THE TASK: Reproduce every entry exactly.
[AVAILABLE RECORDS Boundary: Start]
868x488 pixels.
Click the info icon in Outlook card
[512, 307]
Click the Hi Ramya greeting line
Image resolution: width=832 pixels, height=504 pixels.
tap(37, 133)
[AVAILABLE RECORDS Boundary: End]
PROBLEM SOLUTION:
868x488 pixels.
Click the info icon in Outlook card
[512, 307]
Click the Hi Ramya greeting line
Image resolution: width=832 pixels, height=504 pixels.
tap(37, 133)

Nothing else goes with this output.